In addition to dealing with missing patients, evacuation of clinics (e.g., ICU), ensuring continuity of blood supplies, continuity of quality patient care, maintaining isolation areas, complying with mutual aid agreements, loss or unavailability of specialized workforce, protection of vital records, and legal liability issues, facility loss control issues play a major role in continuity of operations planning for this industry. These issues include loss of air-conditioning; cooking capabilities; electric, gas, water, and sewerage services; elevator service; telephone and internal communications service, and supplies.

Equipment Issues
Total business recovery assumes the patient management and care begin to suffer immediately upon manifestation of a disrupting event. A system’s capability to transfer electronic patient information will quickly degrade. For the hospital to effectively and efficiently recover from a disruption to its information services, executive management must make the decision and provide the funding for defining what is most critical to the hospital. Planning for increased networking requirements and capabilities should therefore take into consideration equipment placement and physical network topology. Routing configurations should be documented, diversely routed, and protected.

Equipment should be placed in an area free from combustible materials, water damage, static electricity, electromagnetic interference, etc. Serious considerations should be given to the installation of reserve power generators, uninterruptible power supplies (UPS), water/moisture detection systems, and static control flooring or pads. Hospital management must also contemplate the working conditions in which the hardware is located. Equipment must be able to function in an environment that is constantly being cleaned with antiseptic materials.

In the event of a disaster, the proper cleaning and restoration protocols must always be used to ensure not only the recertification and reliability of the equipment housed in the facility affected by the fire, flood, contamination, etc., but the entire environment of care itself.

Additional Considerations
Additional pre-planning considerations should include (at minimum) the following: identifying mitigation steps, environmental health and safety planning, vital records recovery, in-facility mass hyperthermia, highly communicable diseases, planning for maximum casualties, ambulance service liaison, alerting staff, call-in of off-duty staff, use of volunteers, redefining patient areas, redefining staff roles, triage of disaster casualties, uniform disaster codes, industry regulations, mass fatalities, temporary morgue, and pre-positioning and contracting of resources.

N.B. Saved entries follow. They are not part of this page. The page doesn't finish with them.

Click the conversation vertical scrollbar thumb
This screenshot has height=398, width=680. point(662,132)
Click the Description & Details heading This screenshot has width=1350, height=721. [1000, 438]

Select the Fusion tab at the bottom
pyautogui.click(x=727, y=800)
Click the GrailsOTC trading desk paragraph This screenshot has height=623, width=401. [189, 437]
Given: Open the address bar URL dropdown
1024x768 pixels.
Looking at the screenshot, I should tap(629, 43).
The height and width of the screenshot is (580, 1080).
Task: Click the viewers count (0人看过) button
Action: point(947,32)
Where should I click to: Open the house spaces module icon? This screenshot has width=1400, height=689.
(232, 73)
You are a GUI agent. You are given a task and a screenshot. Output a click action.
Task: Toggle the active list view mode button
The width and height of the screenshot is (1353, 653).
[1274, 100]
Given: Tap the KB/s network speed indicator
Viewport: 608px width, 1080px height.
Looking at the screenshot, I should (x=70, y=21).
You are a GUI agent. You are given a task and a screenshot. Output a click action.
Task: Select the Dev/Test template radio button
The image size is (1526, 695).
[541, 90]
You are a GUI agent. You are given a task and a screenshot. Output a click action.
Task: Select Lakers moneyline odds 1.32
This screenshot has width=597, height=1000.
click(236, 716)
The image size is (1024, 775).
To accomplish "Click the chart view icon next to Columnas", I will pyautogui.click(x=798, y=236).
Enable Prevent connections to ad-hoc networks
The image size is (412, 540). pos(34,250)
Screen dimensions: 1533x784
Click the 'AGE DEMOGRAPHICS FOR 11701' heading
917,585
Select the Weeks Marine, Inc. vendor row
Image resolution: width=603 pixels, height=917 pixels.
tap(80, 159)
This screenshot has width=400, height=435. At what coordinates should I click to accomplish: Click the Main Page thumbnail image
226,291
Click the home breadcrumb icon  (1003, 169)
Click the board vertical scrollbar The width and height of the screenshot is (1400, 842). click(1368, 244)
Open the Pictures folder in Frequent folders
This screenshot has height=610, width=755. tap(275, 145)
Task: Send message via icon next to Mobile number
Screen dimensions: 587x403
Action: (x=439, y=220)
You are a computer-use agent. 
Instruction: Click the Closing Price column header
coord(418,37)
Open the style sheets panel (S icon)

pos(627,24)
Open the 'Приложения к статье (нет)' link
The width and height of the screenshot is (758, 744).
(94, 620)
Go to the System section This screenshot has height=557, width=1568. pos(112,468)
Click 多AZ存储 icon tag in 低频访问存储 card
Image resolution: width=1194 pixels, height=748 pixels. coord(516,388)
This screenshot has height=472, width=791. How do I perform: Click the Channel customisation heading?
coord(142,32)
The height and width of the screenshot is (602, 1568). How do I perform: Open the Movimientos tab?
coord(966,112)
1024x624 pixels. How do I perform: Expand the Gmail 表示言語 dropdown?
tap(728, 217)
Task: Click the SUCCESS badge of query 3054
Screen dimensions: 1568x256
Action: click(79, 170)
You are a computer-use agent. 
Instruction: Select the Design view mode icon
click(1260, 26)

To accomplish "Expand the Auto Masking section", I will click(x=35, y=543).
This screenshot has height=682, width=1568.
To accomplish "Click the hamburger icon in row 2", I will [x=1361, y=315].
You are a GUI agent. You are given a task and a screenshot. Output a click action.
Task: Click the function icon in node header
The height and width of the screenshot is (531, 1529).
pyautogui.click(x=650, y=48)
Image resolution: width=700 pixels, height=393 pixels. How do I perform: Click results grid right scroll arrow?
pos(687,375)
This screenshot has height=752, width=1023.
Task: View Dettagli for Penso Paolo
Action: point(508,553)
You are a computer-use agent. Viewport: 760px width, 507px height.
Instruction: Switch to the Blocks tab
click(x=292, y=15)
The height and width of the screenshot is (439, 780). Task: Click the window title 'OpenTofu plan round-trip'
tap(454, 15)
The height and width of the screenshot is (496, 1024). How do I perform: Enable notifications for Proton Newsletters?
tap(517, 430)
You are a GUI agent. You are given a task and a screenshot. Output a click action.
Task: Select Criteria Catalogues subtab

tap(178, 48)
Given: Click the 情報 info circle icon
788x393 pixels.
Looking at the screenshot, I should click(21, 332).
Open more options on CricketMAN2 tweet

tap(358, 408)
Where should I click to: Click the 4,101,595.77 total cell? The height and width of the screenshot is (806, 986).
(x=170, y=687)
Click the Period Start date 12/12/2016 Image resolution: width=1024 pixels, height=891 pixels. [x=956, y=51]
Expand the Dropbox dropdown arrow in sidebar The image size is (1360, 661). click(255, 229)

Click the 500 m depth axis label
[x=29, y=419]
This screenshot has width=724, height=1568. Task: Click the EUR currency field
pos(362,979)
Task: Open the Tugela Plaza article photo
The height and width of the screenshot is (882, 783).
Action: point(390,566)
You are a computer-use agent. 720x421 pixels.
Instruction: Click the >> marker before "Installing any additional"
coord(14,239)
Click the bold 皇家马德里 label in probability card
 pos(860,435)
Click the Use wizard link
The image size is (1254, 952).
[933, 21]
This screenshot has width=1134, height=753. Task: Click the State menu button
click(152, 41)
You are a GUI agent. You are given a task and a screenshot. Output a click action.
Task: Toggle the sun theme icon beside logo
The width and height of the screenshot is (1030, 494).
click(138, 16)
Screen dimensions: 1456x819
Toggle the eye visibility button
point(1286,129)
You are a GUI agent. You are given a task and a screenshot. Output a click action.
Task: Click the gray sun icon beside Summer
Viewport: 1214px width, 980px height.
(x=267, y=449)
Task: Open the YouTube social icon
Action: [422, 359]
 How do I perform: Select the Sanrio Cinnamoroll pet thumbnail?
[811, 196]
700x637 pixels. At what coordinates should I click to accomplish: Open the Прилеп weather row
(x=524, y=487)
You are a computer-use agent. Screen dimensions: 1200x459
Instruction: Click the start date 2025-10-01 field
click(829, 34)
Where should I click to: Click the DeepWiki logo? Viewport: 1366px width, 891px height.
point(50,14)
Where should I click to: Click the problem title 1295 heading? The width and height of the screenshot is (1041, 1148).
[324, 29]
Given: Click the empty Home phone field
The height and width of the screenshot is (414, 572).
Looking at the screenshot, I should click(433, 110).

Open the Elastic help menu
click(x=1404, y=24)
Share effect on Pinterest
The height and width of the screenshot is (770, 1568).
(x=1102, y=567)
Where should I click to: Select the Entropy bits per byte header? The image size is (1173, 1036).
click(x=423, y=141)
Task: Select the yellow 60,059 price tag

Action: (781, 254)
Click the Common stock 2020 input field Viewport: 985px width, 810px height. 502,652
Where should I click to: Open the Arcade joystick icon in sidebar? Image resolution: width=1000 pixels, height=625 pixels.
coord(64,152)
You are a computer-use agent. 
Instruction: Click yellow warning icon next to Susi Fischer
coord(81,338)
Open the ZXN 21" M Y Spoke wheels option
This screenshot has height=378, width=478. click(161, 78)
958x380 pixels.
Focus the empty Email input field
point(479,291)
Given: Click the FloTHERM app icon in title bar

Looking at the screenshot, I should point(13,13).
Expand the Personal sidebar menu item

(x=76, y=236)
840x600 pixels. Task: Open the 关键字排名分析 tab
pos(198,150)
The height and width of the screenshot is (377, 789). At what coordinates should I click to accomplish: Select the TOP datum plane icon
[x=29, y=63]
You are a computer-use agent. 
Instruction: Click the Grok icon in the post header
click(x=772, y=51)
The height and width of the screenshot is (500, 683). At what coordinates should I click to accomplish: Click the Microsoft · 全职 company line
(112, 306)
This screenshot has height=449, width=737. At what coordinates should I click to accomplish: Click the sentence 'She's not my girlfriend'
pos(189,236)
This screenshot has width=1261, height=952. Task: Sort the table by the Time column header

Types of Health Care Emergency Plans

There are four general types of emergency or disaster plans for health care facilities: evacuation, relocation, isolation, and reception.

Evacuation
There are two types of plans within this category: Precautionary plans are considered when an external event begins to expand and requires removal of patients to some other location, e.g. rising floodwaters, an approaching forest fire, or train derailment with possible release of toxic fumes. Crisis plans occur when the evacuation must be undertaken immediately in the face of a real and present danger, e.g. rapidly spreading fire within the institution itself. Patient charts, medication, and personal belongings must be matched up with the patient in the time available.

Relocation
If the disaster precludes the reoccupation of the patients to the institution, a relocation plan should include (at minimum) the following:

  1. Names of facilities to receive the patients, including prior written agreements to this affect
  2. Prearranged contacts at each facility who can ensure prompt reception even during off-hours
  3. Names and phone numbers to call at any hour to obtain a current bed census at the various receiving facilities to determine potential accommodations capability
  4. Nearby interim locations (e.g., church halls, school gymnasiums)
  5. Means for transfer of patients at any hour to designated receiving facilities
  6. Means to record which patients are transferred to which facilities
  7. Means to rapidly collect and transport patient charts, records, and medications to the receiving facilities
  8. Procedure whereby the evacuated facility’s staff will assist with their patients at the receiving facilities
  9. Means to advise next of kin as well as the personal physicians of the patients relocated
  10. Additional guidelines for acute care, postpartum infants, and chronic care settings

Isolation
The key to a sound isolation plan is the ability to allow the facility to function within the limits of its own resources without external support: This includes rationing consumables early, tailoring the generic isolation plan to the specifics of the situation, and early identification of the services necessarily curtailed (e.g. recreational activities).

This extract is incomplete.